I do not believe that anyone has produced a thorough-going understanding of the nature of money, or of its contested connection with debt. I have tried at https://klasseverantwortung.com/english/money.html, but my account is a work-in-progress and therefore not comprehensive.
My own provisional position is that, in principle, fiat money is fine when in the hands of small banks and bankers of sound moral character (reference Glasgow in the late 19th century). The problems have arisen from big banks and bad bankers, but even more so from the failure of central banks to set the right rules for money creation by fiat.
The following argument, which I shall contest, is made, here in the phrasing of Clare Wills Harrison via Conscientious Currency clarewillsharrison+digital-id-and-currency-watch@substack.com
« A £100 loan to person A creates £100 of money in circulation (as bank credit). However, the loan carries £10 of interest, which is not created at the moment of lending.

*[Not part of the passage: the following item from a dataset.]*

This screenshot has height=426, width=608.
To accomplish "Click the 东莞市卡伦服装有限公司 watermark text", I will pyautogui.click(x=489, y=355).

To obtain the £10, someone must borrow new money, meaning new debt must be created to service the interest on the original debt. »

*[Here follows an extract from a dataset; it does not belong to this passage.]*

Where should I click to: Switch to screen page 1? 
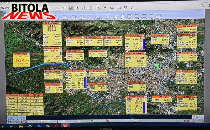point(71,8)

« This simplified example highlights a structural truth: the system depends on ongoing credit creation to remain liquid. In reality, interest is paid out of existing money stock as it circulates, but if credit growth slows while interest obligations remain, defaults and contraction become likely. This is the dynamic emphasised by economists such as Richard Werner, Steve Keen, Michael Hudson, and others. »
BUT: There is no inherent reason for new money in excess of the fiat hundred pounds to be created. It would be enough for ten pounds to be deducted immediately from the fiat hundred pounds so that the borrower receives only ninety.

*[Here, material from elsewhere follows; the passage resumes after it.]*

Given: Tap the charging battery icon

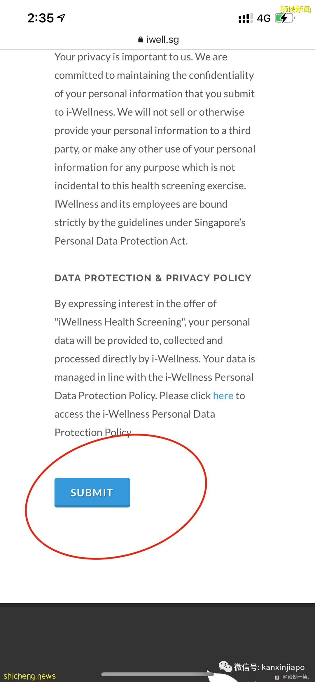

Most importantly, it would also be possible for the central bank to forbid fiat banks from charging interest and therefore break the dynamic of ever increasing overall debt. The central bank would also need to be subject to this restriction.
This need not — and there should not — be a prohibition on all interest charges, only on banks charging interest on fiat money.
If I lend you a hundred pounds cash (=not fiat) I would and should be able to charge interest, which would be paid from the benefit the provision of capital has enabled. This transaction does not constitute an increase in the amount of money.
It would still be profitable for ordinary banks to do business by creating fiat money.
Already today, if you purchase securities (i.e. a holding in a corporation) for one hundred pounds cash, the amount actually going to the corporation will be less than one hundred pounds because commission is paid. Your holding on the ledger will be, say, ninety-five pounds.
To re-iterate: popularly, the argument is made that that there is a “structural truth,” such that fiat money requires the continual creation of debt outside of the grand total of money (sterling, US dollar…) at the time of lending and that therefore a dynamic is set in motion whereby the debt (for example, the national debt) can never be repaid.
This is partly true, but the problem can be easily remedied — or could be, if those running the central banks were not disingenuous, exploitative and colluding with their allies in the devolved banks.